Spirit photographs touch on matters of serious belief.  They provide seemingly objective proof that identity continues on after death in a reassuring, even comforting form.  These aren’t generic ghosts or tormented souls—these are people we can identify: family members, departed lovers, former schoolteachers, or even, as above, old assistants.  The desire to recognize is paramount in spirit photography.  Buguet testified that many of his frauds relied on dummies with false beards or studio assistants wearing drapes, with a collection of 300 or so heads that could be swapped out and exposed onto the plates.  Yet his clients would identify the same head as different people: “the mother of one sitter, the sister of a second, and the friend of a third” (Jolly 22).  Along with the ability to be recognized, the spirits in these photographs share another common trait—they are frequently quotidian.  Though they sometimes appear swathed and veiled in drapery, often they show up in normal dress.  Perhaps they look at us, or at the sitter, or rest hands or arms on them.  But mostly they just seem to be around, hanging out on the margins of our experience.  Rather than being upsetting, the most powerful spirit photographs suggest that there’s no break or discontinuity between the reality the living experience and that which the dead experience.  We go on, even if life doesn’t.

William Mumler, Portrait of Mrs.
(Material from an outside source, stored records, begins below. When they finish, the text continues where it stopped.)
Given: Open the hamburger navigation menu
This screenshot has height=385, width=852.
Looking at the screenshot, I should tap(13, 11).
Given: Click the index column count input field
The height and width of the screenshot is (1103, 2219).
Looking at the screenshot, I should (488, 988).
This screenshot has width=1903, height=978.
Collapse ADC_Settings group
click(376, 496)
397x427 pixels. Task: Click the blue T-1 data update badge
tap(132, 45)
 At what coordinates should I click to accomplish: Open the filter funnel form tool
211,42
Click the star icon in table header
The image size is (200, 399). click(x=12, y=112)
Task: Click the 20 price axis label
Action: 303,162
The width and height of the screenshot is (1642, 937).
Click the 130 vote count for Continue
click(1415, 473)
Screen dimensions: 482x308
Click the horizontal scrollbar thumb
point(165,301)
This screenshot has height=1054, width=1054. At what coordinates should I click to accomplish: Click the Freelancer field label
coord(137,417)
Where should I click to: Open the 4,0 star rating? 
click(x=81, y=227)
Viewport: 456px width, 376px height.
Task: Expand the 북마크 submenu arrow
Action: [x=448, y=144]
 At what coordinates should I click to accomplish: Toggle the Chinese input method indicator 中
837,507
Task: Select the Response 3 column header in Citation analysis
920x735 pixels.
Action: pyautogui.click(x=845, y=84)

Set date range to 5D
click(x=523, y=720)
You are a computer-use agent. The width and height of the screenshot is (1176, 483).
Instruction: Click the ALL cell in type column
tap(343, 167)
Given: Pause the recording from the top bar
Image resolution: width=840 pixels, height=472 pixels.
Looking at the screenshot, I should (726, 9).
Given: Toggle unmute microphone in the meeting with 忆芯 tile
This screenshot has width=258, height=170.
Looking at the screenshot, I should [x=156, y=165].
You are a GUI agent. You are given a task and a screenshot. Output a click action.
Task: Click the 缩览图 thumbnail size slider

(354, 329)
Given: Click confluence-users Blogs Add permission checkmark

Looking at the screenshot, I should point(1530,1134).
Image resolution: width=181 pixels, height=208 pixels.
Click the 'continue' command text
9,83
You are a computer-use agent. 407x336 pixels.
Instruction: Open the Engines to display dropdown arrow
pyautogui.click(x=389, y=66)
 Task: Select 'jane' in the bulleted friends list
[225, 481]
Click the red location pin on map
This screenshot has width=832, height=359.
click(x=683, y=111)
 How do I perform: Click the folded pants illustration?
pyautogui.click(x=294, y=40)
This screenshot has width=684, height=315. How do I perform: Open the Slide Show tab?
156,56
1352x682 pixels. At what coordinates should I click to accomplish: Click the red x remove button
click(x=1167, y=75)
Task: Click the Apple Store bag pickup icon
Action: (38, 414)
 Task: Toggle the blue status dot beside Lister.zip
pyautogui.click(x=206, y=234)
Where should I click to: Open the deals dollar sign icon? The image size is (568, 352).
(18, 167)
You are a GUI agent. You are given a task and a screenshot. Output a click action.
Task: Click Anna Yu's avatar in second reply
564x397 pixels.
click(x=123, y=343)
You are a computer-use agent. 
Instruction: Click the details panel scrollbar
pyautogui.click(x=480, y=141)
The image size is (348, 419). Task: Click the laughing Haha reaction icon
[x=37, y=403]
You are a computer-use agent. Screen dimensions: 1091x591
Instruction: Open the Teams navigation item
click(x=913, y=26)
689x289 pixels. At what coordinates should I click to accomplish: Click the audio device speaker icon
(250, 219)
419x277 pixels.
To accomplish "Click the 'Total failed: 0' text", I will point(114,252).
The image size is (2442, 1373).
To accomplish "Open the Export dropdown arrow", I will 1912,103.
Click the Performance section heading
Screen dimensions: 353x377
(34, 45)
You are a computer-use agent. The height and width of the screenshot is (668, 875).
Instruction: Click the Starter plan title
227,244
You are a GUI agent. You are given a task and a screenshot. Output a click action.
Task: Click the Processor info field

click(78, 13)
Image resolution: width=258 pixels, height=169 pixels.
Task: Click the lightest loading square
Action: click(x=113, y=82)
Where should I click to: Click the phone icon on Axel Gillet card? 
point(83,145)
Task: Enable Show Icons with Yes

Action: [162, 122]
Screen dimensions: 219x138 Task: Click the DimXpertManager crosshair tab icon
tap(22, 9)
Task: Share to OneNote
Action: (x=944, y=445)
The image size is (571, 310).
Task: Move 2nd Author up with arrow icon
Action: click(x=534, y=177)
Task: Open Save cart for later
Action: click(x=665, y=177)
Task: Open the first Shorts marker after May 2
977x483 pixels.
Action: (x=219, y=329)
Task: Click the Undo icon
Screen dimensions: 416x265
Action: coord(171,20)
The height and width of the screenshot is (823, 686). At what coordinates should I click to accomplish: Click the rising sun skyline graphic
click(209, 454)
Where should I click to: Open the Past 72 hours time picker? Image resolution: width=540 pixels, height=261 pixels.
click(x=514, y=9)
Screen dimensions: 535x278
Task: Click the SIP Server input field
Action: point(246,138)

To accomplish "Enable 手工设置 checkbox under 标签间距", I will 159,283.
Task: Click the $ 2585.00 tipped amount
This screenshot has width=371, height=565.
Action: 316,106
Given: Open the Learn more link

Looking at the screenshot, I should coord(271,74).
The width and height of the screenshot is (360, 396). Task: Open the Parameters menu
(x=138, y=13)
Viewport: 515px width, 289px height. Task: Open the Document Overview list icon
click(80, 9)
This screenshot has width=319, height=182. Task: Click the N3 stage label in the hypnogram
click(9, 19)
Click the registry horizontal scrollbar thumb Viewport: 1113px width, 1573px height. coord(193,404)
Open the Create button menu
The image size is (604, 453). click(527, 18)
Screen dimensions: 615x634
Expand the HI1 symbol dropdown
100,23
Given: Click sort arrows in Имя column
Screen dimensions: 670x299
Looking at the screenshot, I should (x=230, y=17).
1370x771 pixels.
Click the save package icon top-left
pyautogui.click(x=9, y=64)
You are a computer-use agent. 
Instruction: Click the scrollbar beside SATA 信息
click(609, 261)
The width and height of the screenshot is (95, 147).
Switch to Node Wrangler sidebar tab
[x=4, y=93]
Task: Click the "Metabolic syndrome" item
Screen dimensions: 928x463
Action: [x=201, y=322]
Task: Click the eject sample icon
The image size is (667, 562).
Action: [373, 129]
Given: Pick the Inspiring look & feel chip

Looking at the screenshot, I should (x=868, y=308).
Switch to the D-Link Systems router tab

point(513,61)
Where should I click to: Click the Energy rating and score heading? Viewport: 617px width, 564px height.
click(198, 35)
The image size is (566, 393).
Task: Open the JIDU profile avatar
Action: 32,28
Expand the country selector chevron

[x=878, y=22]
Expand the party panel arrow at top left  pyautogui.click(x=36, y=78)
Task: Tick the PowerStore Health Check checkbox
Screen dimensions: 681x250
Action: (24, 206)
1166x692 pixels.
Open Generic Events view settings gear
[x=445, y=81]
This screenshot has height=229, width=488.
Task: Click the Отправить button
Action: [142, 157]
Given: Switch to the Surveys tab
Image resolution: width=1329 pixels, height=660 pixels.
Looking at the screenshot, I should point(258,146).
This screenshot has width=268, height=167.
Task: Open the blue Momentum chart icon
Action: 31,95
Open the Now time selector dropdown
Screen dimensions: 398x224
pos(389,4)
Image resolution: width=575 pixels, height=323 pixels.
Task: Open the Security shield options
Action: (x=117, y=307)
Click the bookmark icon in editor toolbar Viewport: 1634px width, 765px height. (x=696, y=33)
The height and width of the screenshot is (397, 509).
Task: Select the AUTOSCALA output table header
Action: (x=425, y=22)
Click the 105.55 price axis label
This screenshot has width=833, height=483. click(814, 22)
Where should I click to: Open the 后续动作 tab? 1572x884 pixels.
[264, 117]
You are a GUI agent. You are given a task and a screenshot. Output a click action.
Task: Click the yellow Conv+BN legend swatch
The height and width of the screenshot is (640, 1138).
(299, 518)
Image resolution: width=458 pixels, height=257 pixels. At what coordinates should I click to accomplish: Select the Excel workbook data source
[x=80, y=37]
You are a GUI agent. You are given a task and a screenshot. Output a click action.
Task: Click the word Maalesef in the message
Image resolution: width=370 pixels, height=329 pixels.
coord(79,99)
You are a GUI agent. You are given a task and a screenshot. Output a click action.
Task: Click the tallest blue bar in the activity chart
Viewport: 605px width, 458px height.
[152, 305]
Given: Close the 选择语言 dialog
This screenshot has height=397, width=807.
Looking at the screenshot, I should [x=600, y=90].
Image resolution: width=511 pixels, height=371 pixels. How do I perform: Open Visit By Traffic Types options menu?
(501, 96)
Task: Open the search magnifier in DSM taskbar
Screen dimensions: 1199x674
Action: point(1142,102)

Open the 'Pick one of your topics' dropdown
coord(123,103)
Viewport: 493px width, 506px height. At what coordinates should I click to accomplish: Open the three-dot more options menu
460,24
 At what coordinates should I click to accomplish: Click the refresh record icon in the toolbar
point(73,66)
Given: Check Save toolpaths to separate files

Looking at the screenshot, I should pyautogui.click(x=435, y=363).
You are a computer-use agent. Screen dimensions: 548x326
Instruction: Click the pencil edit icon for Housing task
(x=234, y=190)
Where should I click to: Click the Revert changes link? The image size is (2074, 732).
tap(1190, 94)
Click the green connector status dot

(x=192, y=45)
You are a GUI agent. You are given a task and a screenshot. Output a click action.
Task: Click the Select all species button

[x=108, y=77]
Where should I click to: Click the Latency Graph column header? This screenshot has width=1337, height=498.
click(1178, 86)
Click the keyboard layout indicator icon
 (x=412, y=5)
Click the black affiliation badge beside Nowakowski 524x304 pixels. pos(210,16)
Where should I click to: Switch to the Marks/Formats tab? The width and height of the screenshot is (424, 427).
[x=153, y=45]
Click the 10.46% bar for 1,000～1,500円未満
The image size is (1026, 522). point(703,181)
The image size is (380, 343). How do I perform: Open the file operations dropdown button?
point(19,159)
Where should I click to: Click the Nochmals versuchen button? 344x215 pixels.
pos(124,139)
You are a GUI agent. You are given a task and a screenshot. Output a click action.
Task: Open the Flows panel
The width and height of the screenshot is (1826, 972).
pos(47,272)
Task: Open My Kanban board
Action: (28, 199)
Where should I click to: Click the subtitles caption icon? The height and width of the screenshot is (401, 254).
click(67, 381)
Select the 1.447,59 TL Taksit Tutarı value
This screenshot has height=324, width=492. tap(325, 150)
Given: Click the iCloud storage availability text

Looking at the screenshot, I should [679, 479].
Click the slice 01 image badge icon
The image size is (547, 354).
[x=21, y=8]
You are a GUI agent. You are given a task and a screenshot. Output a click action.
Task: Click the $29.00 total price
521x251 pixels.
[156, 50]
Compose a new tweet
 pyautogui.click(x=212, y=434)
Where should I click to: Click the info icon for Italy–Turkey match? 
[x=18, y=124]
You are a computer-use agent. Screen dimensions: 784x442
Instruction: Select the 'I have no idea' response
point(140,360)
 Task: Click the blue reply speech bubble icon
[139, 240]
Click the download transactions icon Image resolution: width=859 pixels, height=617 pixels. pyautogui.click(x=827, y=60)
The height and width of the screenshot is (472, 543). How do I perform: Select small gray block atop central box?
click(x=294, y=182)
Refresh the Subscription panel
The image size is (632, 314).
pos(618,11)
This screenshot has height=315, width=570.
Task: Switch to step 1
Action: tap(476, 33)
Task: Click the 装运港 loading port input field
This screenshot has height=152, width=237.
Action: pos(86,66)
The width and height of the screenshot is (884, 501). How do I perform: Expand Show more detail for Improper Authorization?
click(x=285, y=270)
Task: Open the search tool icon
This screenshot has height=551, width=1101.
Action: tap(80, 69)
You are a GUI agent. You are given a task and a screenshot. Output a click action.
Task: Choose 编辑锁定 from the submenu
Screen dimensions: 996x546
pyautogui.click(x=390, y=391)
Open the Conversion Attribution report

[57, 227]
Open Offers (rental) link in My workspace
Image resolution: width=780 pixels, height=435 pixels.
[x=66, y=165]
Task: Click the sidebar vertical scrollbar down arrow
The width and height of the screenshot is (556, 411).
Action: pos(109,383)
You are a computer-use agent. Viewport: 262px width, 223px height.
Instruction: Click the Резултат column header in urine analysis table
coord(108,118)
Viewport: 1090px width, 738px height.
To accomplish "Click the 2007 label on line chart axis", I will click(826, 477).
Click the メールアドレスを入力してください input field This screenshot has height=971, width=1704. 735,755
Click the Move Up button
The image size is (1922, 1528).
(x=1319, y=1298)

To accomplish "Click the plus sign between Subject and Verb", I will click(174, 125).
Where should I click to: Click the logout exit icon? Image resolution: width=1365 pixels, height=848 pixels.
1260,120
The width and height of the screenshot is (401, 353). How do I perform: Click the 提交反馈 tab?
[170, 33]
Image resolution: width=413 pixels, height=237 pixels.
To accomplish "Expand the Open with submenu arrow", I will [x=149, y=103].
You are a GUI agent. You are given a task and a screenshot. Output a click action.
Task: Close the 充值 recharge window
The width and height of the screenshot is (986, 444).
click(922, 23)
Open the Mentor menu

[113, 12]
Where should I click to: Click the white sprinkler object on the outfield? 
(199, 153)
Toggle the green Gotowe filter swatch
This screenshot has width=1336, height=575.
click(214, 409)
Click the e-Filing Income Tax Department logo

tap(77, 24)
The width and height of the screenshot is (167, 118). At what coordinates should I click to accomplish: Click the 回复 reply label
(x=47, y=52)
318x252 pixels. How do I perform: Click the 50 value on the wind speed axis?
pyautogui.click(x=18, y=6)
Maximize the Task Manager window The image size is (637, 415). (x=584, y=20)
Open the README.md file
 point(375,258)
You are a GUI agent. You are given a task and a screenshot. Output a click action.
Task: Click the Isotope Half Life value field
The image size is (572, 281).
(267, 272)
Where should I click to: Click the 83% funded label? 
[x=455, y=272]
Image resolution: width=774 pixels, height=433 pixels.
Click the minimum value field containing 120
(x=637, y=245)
French with the Spirit of a Child, ca. 1870

 

Of course there’s an incredible comfort in this idea, especially for Western audiences after the 1850’s—and spirit photography seems to be almost entirely a phenomenon of France, Great Britain, and America.  Decimated by war, famine, and social upheaval, while simultaneously undergoing the first serious pangs of religious doubt, early spirit photography promised the West that modernity didn’t have to be as unsettling as it seemed.  Underlying the phenomenon of spirit photography is a persistent faith in technology.  It’s a weird paradox: on the one hand, spirit photographs act as a “Take that!” to materialists, confirming the existence of an unseen spiritual existence; on the other, the photographs strengthen the claims of technology to impartially and fully document material reality. 

Today, of course, it seems naïve to put so much faith into the photograph, which we now know is an infinitely manipulable medium.  Except, of course, that we still do.  The recent success of Paranormal Activity and its sequel—a third is on the way this October—only caps a decade which saw a return to a belief in photography and film as central media for the inscription and dispersal of “spirit.”  Films like The Ring series and White Noise, the increased interest in “electronic voice phenomena” (EVP), and (pseudo)scientific television programs like the History Channel’s MonsterQuest and MysteryQuest, all point to a continued cultural fascination with the possibilities of visual “proof” of continued, non-corporeal existence.  (That all the examples I’ve cited construct that existence negatively, as something malevolent or horrifying—very much unlike spirit photography—you may discuss amongst yourselves….)  The ghosts in the machine, it seems, are very much still among us.

Further Reading:

Faces of the Living Dead: The Belief in Spirit Photography, London: Mark Betty Publisher, 2006.

Kaplan, Louis.  The Strange Case of William Mumler, Spirit Photographer, Minneapolis: University of Minnesota Press, 2008.



[1]For the preceding biographical information I’m greatly indebted to Louis Kaplan’s The Strange Case of William Mumler, Spirit Photographer, an excellent casebook on Mumler, published in 2008 by the University of Minnesota Press.